Go through the records and extract every line with the word "startowy".

(Data entries)
========
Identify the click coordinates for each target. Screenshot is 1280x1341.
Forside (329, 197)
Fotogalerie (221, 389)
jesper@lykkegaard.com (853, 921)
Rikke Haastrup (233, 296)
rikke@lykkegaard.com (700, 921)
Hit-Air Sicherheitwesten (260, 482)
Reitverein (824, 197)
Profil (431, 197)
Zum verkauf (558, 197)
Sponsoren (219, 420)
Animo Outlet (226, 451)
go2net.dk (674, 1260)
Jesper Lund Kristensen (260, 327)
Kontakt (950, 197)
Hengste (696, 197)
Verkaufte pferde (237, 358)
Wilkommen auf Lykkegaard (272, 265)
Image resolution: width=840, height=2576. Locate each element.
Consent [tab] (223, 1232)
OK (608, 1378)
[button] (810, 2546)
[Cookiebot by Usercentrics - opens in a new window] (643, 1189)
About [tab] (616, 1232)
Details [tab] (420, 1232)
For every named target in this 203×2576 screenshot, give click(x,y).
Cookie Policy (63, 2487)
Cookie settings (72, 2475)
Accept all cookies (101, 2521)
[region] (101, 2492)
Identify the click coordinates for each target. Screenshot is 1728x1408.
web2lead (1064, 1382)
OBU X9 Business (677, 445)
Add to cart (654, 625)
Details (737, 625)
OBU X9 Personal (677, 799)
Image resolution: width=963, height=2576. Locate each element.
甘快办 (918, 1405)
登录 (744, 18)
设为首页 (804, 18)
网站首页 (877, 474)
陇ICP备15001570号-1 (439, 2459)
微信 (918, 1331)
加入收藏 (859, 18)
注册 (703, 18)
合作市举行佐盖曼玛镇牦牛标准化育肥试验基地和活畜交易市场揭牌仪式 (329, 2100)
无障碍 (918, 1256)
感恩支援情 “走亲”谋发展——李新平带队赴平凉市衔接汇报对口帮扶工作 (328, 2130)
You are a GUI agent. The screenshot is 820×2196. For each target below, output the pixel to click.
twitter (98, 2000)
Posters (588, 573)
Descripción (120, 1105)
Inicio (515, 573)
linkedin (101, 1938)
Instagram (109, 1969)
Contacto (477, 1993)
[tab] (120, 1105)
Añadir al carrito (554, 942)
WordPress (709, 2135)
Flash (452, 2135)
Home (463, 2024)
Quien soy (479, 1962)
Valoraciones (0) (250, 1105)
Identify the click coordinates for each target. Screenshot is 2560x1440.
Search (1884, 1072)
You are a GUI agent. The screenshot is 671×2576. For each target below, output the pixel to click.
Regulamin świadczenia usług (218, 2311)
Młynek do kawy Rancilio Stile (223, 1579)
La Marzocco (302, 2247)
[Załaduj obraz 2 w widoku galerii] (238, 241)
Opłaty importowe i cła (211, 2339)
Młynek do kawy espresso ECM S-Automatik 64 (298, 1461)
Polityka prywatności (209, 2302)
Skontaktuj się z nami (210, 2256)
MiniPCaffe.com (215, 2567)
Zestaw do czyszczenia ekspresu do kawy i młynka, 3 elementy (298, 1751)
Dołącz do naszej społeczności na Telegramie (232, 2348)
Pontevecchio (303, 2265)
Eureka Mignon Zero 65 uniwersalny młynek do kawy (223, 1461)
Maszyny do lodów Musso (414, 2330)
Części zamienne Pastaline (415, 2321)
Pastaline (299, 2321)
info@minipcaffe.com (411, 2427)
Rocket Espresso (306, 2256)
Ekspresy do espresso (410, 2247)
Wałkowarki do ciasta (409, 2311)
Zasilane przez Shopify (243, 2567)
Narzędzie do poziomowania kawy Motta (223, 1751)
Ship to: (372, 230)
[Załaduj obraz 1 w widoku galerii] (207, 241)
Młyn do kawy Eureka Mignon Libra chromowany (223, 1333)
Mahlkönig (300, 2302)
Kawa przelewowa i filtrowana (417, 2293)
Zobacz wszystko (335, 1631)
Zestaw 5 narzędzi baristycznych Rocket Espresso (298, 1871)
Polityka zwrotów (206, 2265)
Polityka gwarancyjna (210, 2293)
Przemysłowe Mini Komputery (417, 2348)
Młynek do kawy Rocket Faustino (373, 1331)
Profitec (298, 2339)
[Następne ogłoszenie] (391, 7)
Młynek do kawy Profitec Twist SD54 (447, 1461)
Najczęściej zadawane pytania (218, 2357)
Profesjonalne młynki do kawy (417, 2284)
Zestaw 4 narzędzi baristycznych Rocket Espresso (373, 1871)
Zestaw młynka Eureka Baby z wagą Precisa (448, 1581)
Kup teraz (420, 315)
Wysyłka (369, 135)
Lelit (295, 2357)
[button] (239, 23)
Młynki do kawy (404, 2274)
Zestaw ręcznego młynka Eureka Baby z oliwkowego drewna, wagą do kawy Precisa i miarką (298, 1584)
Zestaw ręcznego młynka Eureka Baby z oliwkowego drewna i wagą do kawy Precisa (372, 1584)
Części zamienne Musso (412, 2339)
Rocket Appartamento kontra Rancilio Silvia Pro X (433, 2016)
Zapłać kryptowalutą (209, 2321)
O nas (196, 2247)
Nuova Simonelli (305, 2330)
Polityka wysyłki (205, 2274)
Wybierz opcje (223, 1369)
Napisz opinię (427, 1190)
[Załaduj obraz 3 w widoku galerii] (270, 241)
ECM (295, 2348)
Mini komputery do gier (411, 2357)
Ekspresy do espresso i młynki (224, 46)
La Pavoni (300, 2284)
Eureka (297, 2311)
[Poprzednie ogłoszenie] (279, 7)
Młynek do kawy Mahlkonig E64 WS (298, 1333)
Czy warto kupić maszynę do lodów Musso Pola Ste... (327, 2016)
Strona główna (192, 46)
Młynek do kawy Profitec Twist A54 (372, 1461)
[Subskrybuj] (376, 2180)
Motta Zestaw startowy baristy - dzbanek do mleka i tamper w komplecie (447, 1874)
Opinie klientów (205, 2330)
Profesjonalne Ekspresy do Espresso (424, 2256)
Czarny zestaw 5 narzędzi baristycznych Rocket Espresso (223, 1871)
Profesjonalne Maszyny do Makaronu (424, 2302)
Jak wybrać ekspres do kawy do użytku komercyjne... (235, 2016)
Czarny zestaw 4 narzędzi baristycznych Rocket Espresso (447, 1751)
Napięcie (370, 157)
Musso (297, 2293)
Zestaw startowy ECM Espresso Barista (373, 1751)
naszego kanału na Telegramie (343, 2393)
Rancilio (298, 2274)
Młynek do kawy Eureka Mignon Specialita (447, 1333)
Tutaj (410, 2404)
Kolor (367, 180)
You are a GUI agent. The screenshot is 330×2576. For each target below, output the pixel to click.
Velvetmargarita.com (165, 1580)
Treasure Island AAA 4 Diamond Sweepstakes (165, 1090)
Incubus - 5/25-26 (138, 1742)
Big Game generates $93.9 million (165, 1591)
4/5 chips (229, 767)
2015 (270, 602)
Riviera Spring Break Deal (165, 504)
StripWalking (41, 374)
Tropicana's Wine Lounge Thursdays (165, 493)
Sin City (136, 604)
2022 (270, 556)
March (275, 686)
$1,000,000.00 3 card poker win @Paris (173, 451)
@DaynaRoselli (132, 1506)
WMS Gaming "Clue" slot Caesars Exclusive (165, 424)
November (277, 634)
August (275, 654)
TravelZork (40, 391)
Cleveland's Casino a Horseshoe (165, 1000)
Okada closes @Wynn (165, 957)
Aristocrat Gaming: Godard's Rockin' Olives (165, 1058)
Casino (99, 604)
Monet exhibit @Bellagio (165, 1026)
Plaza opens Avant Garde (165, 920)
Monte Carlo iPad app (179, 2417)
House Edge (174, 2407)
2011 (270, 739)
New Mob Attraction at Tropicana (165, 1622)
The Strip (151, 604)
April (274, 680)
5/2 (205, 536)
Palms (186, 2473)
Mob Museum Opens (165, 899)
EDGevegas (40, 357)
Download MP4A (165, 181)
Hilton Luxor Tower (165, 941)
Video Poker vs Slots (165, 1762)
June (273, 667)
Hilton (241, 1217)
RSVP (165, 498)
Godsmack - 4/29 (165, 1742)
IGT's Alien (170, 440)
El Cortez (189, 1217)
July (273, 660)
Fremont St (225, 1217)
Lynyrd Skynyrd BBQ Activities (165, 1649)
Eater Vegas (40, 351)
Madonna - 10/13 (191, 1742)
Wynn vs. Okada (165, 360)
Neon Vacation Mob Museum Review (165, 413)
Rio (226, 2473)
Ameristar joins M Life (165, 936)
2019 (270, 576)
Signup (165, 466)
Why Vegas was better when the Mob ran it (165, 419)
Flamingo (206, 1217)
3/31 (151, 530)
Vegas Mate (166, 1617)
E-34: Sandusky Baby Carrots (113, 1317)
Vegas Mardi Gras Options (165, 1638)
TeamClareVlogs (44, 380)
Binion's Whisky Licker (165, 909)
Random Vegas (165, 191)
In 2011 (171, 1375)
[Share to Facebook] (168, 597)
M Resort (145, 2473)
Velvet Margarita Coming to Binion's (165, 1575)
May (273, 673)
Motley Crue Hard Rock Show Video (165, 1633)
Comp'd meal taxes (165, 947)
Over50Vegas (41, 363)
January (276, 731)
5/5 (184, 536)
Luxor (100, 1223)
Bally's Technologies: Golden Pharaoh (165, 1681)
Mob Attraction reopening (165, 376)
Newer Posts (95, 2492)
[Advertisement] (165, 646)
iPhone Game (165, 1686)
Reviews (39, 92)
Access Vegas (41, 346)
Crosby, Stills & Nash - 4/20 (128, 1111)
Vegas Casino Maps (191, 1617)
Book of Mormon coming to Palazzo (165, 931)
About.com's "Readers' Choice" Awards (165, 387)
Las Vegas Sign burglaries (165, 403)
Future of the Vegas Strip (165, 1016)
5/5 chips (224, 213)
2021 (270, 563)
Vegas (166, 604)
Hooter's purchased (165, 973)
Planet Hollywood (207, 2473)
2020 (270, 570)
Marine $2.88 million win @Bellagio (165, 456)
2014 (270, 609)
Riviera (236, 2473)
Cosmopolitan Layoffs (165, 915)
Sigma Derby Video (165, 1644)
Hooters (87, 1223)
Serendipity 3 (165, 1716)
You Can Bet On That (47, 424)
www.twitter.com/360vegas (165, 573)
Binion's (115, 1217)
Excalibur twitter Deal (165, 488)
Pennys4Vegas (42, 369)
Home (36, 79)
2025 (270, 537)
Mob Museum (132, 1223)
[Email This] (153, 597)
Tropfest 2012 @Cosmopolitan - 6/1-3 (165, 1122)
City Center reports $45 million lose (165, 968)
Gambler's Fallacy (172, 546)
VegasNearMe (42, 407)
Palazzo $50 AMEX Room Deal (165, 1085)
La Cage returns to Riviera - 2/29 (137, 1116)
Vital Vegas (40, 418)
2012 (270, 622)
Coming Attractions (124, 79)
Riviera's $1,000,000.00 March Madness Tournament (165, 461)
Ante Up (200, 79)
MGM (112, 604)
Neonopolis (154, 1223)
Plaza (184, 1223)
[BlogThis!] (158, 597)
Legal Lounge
========
=== Solution to this problem ===
Motta Zestaw startowy baristy - dzbanek do mleka i tamper w komplecie (447, 1874)
Zestaw startowy ECM Espresso Barista (373, 1751)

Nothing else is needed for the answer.